**Excerpted passage:**

◇ ◇ ◇ ◇ ◇

Multi-Document Transactions on MongoDB 4.0

Let's look at multi-document transactions on MongoDB 4.0 and see ACID and Transaction Replica.

Leona Zhang

Aug. 14, 18 · Tutorial

Likes (3)

Comment

Save

18.2K Views

At the end of last month, MongoDB World announced the release of MongoDB 4.0, which supports multi-document transactions against replica sets. Alibaba Cloud ApsaraDB Database R&D engineers first analyzed the source code of transaction functions and parsed the transaction implementation mechanism. In this article, we will discuss the implementation of multi-document transactions on MongoDB 4.0.

What's New on MongoDB 4.0

The transaction functionality introduced by MongoDB 4.0 supports multi-document ACID features such as transaction operations using the mongo shell.

> s = db.getMongo().startSession()
session { "id" : UUID("3bf55e90-5e88-44aa-a59e-a30f777f1d89") }
> s.startTransaction()
> db.coll01.insert({x: 1, y: 1})
WriteResult({ "nInserted" : 1 })
> db.coll02.insert({x: 1, y: 1})
WriteResult({ "nInserted" : 1 })
> s.commitTransaction()  (or s.abortTransaction() rollback transaction)

Other language drivers that support MongoDB 4.0 also encapsulate transaction-related APIs. To do this, users need to create a Session, then open and commit the transaction on the Session. For example:

Python Version

with client.start_session() as s:
    s.start_transaction()
    collection_one.insert_one(doc_one, session=s)
    collection_two.insert_one(doc_two, session=s)
    s.commit_transaction()

Java Version

try (ClientSession clientSession = client.startSession()) {
   clientSession.startTransaction();
   collection.insertOne(clientSession, docOne);
   collection.insertOne(clientSession, docTwo);
   clientSession.commitTransaction();
}

Session

Session is a concept introduced in MongoDB 3.6. This feature is mainly used to achieve multi-document transactions. Session is essentially a "context."

◇ ◇ ◇ ◇ ◇

**Entries supplied:**

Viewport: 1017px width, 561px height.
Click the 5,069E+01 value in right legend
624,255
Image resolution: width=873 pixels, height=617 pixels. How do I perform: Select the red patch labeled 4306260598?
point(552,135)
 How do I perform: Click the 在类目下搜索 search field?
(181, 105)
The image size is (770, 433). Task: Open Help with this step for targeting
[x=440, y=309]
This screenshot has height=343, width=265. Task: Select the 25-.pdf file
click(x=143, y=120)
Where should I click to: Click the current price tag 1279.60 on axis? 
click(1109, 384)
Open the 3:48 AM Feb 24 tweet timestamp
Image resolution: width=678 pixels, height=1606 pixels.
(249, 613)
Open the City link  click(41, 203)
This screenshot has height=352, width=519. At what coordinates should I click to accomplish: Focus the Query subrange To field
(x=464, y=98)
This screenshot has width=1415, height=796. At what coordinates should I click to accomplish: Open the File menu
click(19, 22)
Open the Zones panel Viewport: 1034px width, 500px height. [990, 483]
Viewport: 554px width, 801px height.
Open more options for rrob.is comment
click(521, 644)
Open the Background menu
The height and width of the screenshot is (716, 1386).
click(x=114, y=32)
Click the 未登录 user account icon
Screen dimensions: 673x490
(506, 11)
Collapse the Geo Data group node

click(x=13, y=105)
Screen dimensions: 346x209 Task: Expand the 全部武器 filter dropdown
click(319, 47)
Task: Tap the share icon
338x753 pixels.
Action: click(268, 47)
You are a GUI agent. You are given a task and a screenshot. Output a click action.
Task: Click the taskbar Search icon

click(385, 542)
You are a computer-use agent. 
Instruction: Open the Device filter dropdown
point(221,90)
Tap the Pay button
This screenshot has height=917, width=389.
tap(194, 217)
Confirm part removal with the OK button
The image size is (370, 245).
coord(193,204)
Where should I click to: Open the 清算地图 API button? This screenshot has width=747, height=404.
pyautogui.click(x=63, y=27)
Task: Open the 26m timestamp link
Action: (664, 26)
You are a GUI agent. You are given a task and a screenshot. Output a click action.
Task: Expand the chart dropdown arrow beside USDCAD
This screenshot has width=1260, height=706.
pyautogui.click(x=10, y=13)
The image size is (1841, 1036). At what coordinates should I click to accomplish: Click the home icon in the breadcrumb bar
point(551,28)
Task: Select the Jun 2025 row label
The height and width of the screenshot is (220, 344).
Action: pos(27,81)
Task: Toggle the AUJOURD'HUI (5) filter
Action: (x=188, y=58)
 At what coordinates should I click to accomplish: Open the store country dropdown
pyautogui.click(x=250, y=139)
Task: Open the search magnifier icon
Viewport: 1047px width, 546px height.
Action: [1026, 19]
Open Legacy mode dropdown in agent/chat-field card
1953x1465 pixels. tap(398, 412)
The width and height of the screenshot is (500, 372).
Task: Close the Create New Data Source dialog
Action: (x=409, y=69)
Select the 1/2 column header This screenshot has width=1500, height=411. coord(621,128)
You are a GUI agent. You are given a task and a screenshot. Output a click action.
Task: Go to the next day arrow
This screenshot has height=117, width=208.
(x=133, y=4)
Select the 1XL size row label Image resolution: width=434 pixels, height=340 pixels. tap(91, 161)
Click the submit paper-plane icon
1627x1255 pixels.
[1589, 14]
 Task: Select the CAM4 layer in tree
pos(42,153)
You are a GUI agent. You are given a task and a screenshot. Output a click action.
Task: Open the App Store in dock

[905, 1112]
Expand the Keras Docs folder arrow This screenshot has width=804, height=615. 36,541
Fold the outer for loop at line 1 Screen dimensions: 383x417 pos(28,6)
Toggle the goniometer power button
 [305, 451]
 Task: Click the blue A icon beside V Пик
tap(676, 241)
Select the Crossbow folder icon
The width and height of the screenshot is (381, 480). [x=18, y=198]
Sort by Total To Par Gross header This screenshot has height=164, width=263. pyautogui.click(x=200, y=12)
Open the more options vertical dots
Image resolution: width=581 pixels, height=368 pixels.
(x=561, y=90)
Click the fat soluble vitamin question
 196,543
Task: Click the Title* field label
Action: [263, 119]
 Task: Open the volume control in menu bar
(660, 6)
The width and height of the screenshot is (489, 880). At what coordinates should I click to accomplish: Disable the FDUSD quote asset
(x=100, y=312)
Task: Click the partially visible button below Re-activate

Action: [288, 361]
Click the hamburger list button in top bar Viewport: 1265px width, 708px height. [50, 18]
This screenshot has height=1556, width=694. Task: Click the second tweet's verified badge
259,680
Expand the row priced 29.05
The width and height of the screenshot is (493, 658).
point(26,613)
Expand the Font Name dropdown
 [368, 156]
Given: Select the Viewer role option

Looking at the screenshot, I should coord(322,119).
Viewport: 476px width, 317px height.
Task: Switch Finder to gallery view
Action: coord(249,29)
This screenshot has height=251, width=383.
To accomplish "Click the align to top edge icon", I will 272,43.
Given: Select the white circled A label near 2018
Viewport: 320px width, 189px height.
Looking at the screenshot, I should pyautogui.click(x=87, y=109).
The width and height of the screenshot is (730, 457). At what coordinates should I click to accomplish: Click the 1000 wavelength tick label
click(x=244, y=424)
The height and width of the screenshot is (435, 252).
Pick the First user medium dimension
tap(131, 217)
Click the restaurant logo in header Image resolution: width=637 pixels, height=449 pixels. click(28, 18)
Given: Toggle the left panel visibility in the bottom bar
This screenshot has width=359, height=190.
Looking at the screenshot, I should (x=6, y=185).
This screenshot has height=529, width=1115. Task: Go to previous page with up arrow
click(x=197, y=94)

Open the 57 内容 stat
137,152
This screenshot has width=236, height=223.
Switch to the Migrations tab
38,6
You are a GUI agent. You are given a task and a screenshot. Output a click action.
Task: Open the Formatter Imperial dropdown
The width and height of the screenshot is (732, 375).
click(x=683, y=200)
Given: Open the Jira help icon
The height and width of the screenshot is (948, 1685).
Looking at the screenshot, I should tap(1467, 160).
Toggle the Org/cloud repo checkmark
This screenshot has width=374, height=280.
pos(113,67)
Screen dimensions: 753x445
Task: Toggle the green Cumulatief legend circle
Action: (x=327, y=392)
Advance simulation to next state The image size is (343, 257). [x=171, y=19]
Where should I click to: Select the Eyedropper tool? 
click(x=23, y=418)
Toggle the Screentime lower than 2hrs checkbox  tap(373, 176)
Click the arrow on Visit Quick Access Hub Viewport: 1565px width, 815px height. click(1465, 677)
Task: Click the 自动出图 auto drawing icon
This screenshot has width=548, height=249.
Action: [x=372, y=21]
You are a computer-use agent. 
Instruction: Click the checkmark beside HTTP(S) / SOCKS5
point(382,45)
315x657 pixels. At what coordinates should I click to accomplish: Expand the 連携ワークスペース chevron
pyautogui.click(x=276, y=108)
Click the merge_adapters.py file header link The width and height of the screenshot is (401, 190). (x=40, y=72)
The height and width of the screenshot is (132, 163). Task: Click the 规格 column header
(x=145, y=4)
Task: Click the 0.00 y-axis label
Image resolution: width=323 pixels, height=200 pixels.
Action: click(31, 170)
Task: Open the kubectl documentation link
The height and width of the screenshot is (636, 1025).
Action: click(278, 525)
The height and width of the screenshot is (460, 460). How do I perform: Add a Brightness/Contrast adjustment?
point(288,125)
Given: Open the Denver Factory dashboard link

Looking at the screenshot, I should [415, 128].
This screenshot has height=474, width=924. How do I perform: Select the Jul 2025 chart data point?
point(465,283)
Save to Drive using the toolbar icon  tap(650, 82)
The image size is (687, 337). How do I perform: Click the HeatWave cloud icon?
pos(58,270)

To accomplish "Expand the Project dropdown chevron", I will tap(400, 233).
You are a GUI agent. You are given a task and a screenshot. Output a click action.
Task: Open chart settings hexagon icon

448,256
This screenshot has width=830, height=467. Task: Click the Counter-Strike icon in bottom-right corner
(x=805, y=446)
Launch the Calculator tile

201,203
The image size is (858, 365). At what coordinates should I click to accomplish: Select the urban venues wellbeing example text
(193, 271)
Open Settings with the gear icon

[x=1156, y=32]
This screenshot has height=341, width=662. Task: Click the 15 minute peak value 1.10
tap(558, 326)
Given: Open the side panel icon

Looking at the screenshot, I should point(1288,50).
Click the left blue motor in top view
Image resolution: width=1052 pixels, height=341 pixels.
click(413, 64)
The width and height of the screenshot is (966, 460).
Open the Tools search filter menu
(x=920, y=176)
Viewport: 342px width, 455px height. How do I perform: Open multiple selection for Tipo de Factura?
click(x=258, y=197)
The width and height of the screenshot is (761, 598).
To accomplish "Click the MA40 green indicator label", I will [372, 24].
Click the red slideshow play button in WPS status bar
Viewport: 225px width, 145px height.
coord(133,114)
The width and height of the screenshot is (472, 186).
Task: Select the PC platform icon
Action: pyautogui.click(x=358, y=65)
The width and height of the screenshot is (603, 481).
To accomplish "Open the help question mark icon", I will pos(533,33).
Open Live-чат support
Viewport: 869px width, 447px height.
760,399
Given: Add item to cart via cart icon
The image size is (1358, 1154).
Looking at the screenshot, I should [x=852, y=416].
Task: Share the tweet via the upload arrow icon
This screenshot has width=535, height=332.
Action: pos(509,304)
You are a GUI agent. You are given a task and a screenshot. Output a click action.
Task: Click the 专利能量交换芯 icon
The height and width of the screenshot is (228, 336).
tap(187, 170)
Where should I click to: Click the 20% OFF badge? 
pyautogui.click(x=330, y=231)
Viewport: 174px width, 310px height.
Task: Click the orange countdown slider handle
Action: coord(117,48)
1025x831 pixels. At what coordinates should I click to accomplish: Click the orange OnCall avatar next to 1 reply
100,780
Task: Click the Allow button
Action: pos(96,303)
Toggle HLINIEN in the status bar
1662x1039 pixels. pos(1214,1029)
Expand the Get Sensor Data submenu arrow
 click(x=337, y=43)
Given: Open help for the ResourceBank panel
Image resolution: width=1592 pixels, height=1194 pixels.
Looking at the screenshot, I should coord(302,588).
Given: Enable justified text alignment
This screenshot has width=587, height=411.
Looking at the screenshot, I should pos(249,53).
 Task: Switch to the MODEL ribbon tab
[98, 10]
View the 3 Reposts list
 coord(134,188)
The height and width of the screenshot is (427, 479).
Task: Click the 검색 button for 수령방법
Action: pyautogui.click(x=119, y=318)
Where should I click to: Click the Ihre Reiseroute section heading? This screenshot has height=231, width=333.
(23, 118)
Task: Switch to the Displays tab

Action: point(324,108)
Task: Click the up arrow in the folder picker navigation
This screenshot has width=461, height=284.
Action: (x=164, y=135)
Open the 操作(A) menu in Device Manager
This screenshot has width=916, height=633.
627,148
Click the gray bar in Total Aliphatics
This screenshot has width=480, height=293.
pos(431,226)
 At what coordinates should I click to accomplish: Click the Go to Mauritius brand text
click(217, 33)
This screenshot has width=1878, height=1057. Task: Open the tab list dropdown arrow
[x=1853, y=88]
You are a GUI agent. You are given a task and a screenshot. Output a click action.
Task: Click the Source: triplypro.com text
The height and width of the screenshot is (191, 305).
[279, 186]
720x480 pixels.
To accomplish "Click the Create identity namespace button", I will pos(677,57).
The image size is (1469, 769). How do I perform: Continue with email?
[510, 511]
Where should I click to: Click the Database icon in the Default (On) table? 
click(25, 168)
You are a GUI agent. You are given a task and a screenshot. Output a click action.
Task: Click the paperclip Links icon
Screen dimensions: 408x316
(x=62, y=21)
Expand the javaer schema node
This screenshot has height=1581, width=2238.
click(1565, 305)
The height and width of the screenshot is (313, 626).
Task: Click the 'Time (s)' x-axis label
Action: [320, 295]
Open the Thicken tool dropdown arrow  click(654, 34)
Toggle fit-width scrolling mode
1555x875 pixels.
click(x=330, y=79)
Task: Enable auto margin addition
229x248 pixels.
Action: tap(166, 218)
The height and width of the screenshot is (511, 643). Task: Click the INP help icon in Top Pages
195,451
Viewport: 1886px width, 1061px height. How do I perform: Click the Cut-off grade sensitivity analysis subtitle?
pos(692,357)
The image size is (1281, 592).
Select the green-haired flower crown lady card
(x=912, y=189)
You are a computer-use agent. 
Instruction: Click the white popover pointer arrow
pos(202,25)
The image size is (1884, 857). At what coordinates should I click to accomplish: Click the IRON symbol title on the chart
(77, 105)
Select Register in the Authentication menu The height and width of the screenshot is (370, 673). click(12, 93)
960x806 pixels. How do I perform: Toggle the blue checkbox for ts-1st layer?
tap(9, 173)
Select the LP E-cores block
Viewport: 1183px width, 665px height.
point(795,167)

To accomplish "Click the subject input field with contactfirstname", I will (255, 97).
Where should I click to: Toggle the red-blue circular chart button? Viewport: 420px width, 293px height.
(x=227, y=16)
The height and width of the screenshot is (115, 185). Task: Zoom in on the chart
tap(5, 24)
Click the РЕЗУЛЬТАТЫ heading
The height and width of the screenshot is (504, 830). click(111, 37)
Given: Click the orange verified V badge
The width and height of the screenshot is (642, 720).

◇ ◇ ◇ ◇ ◇

**Problem set:**
1) Using the MongoDB transactions article, decide whether each statement is true. Answer yes or no for each, and quote the words of the article that settle it.
(a) Sessions first appeared in MongoDB 4.0.
(b) MongoDB 4.0 supports multi-document transactions against replica sets.
(c) With other language drivers, users create a Session, then open and commit the transaction on that Session.
2) Reproduce word for word the part of the MongoDB transactions article between "What's New on" and "the mongo shell.", inclusive.
The items have nothing to do with the MongoDB transactions article.

**Answers by task:**
1)
(a) No: "Session is a concept introduced in MongoDB 3.6."
(b) Yes: "MongoDB World announced the release of MongoDB 4.0, which supports multi-document transactions against replica sets."
(c) Yes: "users need to create a Session, then open and commit the transaction on the Session."

2)
What's New on MongoDB 4.0

The transaction functionality introduced by MongoDB 4.0 supports multi-document ACID features such as transaction operations using the mongo shell.